We also think that the court below erred in their charge to the jury in regard to the appointment of George K. Nutz guardian of the person and estate of the defendant in error, and. as to the effect of what he did under that appointment, whether it amounted to an acceptance of the guardianship generally or not. The charge of the court upon this matter was calculated, to say the least of it, to mislead the jury, by leaving them at liberty to consider the appointment of Nutz, a guardian of the defendant below, for a special purpose only, merely to bring and prosecute an action to recover a tract of land in Northumberland county, in which she had an interest.

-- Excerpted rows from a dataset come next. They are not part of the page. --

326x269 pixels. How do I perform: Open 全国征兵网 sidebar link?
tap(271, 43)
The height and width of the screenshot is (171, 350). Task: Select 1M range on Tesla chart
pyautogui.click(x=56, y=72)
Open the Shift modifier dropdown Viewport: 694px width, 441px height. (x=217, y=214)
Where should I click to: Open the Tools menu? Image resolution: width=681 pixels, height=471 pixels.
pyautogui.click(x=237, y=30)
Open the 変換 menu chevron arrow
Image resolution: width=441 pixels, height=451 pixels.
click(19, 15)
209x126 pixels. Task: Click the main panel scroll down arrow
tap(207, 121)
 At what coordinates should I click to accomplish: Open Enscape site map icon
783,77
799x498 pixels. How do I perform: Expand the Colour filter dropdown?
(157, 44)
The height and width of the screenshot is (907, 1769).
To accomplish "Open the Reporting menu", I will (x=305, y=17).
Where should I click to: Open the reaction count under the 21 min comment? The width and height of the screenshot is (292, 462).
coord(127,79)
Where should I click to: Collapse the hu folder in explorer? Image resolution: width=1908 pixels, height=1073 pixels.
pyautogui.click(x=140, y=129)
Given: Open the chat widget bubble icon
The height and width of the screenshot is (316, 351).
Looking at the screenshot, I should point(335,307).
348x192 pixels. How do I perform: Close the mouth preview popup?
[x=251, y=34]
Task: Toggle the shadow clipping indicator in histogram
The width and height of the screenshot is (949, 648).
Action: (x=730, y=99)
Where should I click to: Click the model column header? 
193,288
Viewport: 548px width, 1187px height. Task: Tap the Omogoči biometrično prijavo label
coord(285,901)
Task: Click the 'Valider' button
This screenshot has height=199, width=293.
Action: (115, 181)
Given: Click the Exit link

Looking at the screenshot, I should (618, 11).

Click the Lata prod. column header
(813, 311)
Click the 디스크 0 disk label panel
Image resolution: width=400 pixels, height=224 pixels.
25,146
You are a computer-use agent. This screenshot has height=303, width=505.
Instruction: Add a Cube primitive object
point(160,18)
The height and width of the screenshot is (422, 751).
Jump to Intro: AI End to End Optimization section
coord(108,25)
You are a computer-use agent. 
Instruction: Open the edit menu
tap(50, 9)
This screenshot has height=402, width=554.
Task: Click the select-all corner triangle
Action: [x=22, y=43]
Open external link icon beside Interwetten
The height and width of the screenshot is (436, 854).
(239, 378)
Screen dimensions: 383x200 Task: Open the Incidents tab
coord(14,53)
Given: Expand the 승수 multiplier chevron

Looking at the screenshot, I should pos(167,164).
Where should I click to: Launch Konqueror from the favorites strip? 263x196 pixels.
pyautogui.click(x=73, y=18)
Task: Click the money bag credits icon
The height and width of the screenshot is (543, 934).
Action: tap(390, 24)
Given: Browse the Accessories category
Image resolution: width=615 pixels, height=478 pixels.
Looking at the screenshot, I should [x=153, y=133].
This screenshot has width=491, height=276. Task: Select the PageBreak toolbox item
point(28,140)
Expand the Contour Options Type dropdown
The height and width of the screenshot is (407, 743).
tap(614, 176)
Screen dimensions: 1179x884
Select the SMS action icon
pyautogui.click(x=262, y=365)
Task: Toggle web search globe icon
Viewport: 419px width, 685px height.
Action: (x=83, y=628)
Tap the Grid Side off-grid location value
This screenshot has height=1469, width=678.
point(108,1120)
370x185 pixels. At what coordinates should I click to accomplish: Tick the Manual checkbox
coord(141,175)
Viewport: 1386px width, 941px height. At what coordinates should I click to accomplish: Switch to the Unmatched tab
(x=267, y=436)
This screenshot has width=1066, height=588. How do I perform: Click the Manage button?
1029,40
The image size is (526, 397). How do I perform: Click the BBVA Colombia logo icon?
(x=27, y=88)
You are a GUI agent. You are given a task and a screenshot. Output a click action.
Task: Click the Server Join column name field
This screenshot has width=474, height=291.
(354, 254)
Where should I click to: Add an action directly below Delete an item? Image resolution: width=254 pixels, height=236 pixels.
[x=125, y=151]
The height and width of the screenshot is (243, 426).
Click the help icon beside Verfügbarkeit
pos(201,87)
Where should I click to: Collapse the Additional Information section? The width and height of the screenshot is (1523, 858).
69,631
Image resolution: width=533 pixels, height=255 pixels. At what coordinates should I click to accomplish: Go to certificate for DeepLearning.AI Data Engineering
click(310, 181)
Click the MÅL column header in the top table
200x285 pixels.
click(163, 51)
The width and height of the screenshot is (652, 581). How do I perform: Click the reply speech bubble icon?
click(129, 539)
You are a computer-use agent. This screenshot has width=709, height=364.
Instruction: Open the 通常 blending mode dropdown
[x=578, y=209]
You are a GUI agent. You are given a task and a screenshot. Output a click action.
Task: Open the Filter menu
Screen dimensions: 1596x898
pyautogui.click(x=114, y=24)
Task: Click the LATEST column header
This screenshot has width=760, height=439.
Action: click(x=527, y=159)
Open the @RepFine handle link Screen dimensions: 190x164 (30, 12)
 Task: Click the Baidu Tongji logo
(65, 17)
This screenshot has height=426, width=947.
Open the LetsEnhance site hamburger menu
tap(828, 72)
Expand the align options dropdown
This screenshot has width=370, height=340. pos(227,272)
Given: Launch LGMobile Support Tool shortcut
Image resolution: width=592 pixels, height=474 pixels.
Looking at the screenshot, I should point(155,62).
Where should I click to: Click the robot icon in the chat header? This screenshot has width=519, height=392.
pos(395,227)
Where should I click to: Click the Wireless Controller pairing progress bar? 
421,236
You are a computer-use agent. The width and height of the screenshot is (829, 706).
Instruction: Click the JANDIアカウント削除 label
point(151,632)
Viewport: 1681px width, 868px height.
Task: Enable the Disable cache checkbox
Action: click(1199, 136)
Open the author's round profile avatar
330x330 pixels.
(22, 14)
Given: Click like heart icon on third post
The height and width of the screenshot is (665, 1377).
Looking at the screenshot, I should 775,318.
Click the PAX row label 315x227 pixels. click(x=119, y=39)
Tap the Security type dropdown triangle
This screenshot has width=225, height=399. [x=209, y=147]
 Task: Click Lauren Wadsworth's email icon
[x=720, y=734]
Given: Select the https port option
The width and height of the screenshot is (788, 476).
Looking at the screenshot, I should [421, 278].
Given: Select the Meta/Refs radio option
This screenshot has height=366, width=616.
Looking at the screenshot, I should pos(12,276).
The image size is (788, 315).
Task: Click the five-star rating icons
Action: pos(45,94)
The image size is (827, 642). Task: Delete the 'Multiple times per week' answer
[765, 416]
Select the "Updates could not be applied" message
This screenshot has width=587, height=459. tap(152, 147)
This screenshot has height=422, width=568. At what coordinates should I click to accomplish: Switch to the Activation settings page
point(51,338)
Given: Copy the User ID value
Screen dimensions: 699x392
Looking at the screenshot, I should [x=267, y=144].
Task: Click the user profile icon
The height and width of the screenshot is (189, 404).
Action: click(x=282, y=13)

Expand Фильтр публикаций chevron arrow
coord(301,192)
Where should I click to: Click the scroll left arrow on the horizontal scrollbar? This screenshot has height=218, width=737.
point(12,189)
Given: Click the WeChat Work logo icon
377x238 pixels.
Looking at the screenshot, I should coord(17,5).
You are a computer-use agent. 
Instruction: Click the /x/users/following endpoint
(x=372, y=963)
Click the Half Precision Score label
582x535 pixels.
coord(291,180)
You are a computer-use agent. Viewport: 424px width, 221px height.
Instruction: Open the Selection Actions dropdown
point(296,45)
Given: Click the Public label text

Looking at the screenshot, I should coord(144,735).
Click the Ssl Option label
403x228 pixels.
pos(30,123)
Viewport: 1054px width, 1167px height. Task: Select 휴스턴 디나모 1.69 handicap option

The .words of the court are, “ the appointment of Nutz as guardian, for the purpose of instituting the ejectment in Northumberland county, and his instituting that ejectment without taking upon himself the guardianship of plaintiff’s other property, would not support defendant’s plea.” Now there was nothing in the evidence to warrant these remarks to the jury. There was no evidence of Nutz's having been appointed guardian but once. That appointment was general in its terms, and could not be restricted. It made him -guardian of her person and all her estate, and if he did any act as guardian under it, it was an acceptance of the appointment generally, and he thereby became responsible as such. There being then no other evidence given of his appointment as guardian than the certificate from the clerk of the orphan’s court, which showed that his appointment was general; and it being admitted, that after that he had commenced and prosecuted an action of ejectment as guardian of the defendant in error: his authority to do so could only be derived from this appointment, and was conclusive evidence of his having accepted it, and the court below ought to have so instructed the'jury. And as he therefore was entitled to receive, and must.be considered as having received all the moneys, goods and chattels mentioned in the declaration in this action, to which the plaintiff below lays claim, as her guardian, and never having settled his guardianship account with the orphan’s court, this action could not have been supported against him alone, or his personal representative, even had it been so originally brought. This has been settled and ruled by this court in the case of Bowman v. Herr, 1 Penns. Rep. 282.

The judgment of the court below is reversed.